Wallace Island Marine Park, B.C.’s Gulf Islands
16th September 2024
Located in Trincomali Channel between Galiano and Saltspring Islands, there’s a little island where you can sense what it was like in the 1940’s and 50’s to live on a remote island. A place where, if you let your imagination go, you can get a feeling of how these adventurous and hardy souls lived.
In the late 1930’s, a young David Conover worked summers as a counselor at a camp for boys on Wallace Island. He became so enamored with the island that he dreamed of living there year-round.
For Conover, the dream of an island existence came true in 1946. Newlywed David and Jeanne were living in Los Angeles when they heard that the camp on Wallace Island had closed, and the island was for sale. The Conovers decided to purchase the island, and they arrived at the abandoned summer camp on what is now known as Conover Cove. The Conovers initially lived in a tent, and later without much money or experience and little water built a small home and resort cabins. The next summer they opened the Royal Cedar Cottages at Conover Cove, which they operated until the mid-1960s.
The Conovers had a son in 1950 and spent his entire youth on Wallace Island. Summers were idyllic for young Davey when families would stay in the resort’s cabins and there were other children to play with. A sense of isolation returned to the island each fall, and the winters for Davey, who commuted by boat to school on Salt Spring Island, were long and lonely.
In 1966 the Conovers began to sell major portions of the island and Jeanne moved to Victoria where Davey attended high school, and David Sr. moved to a new home he build, on an 11-acre parcel overlooking Princess Cove, which remains under private ownership.
Jeanne didn’t move back to Wallace Island, but David Sr. lived there until his death in 1983, at the age of 63.
David Conover’s books Once Upon an Island and One Man’s Island chronicle the family’s struggles and joys after their purchase of the island. Their resort was advertised as having “a modern well stocked store, cabins, recreation hall and boat rentals.” Some of the buildings that formed the Conovers’ resort still stands.
In 1990, the Province of British Columbia obtained most of the island for the purpose of making it a provincial marine park. Wallace Island Marine Park was established in 1990.
There are reefs and shoals to consider when approaching both coves that offer safe moorage, so a properly scaled chart, careful attention to the depth sounder and slowing to an appropriate speed are required for a successful entrance to either cove.
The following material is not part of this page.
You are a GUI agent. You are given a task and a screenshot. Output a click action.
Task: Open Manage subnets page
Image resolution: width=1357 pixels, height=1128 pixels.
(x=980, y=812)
The entrance to Conover Cove is shallow at low tide and care must be exercised to avoid grounding. The cove has a small provincial park float that fills up quickly in the summer. There is anchoring room north of the float for a half dozen boats with a stern tie to the shoreline.
Princess Cove is a long inlet with good holding and very well protected from a southerly. In a blow, you can hear and see the wind howling through the trees on the surrounding hillsides but barely receive a breeze in the anchorage. There are park rings driven into the sheer rock wall on the west side of the cove to secure a stern line.
Launched the dinghy and row over to a small octagon dinghy float, on the western shoreline, to pick-up the trail that leads through the forest to Conover Cove. Follow the well-maintained trail to the head of the Princess Cove and climb a wooded hillside. On top, the path leads across an overgrown meadow with a hand-operated water pump, and a rusting 1950’s Willys Jeep. A reminder of days past when roads were bulldozed, and wells drilled in a failed attempt by Wallace Island Holding Co. to subdivide the island. Today not even bicycles are allowed on the park’s trails – a measure aimed at protecting the sensitive flora and fauna. The trail continues to the resorts’ location on the eastern edge of Conover Cove.
All the abandoned resort buildings are boarded up, except for the camp’s open-sided lodge. There is a paperback book exchange in a corner of the lodge.
Another interesting tradition takes place at the open-air lodge as well. Visiting boaters often scrounge a piece of driftwood, engrave it with the names of the crew, boat’s name, and date of visit and hang it from the rafters in the lodge or attach it to the walls.